Deniz Tuncel, Ebru Özay, Canan Yücesan, Nursel Aydın

Department Of Neurology, Ankara University Faculty Of Medicine, Ankara, Turkey

Keywords: Devic’s syndrome, diagnostic criteria

Abstract

OBJECTIVES: Neuromyelitis optica (Devic’s syndrome) is an uncommon but severe form of demyelinating disease. This syndrome is characterized by acute or relapsing inflammatory demyelination restricted to the optic nerves and spinal cord. We present a patient with monophacic Devic’s syndrome according to Dean Wingerchuk and et al. diagnostic criteria (2006).
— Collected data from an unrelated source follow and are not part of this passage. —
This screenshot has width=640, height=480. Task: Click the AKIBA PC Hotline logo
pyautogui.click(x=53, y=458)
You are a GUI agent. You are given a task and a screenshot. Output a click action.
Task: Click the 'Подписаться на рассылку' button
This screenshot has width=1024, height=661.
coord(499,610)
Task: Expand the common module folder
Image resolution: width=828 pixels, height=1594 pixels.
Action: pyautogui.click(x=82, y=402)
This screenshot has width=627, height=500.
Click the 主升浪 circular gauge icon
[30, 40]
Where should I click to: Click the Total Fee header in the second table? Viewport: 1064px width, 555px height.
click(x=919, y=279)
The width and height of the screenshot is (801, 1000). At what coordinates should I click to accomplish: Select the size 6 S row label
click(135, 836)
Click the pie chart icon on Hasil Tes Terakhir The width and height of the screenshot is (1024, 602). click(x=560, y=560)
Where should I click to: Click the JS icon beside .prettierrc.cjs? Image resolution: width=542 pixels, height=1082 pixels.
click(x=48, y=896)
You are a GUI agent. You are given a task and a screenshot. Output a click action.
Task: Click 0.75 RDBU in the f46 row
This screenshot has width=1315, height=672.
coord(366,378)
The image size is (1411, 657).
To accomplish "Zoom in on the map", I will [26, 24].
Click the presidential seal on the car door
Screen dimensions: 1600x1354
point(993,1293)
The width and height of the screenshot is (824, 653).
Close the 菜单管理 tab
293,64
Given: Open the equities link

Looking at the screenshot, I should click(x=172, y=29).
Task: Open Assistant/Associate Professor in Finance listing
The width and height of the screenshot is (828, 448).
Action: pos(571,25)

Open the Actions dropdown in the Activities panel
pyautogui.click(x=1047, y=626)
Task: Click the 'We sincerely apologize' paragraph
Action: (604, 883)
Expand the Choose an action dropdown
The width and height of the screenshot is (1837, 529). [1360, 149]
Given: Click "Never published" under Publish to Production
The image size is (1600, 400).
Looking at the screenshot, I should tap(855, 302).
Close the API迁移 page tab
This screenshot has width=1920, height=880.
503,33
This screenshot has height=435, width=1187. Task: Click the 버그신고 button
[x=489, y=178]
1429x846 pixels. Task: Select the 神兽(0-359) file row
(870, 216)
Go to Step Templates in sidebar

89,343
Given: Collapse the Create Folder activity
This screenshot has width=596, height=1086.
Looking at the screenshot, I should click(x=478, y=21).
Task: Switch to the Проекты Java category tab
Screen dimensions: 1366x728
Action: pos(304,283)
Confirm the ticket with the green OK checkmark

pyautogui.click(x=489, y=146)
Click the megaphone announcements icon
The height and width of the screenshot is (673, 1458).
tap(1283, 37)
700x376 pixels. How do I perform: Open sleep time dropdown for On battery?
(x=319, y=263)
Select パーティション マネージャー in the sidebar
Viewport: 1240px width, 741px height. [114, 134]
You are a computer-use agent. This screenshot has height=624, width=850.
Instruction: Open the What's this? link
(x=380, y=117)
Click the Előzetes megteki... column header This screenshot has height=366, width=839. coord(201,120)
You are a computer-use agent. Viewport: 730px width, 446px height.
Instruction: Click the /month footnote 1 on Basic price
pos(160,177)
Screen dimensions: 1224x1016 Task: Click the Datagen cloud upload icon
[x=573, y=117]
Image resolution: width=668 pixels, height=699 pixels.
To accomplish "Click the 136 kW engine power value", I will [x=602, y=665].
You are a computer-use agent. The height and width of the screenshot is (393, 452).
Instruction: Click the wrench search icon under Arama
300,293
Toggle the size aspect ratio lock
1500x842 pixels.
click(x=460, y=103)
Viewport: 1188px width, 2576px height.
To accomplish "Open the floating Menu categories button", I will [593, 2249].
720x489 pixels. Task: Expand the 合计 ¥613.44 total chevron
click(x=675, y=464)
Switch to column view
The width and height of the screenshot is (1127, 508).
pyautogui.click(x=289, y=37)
MATERIAL-METHODS: A 26-year-old woman was admitted in our hospital with acute visual lost and tetraplegia. There were demyelination in MRI that involved cervicomeduller junction to thoracal 5 level and bilateral optic nerves. The cerebrospinal fluid included mild pleocytosis and raised protein level. Oligoclonal band was absent. In the blood examinations, immunological and enfectious markers was negative.

RESULTS: The patient had been treated with corticosteroid, plasma exchange and intravenous immunglobuline respectively.

CONCLUSION: The clinic was less recovery and stable for 6 years.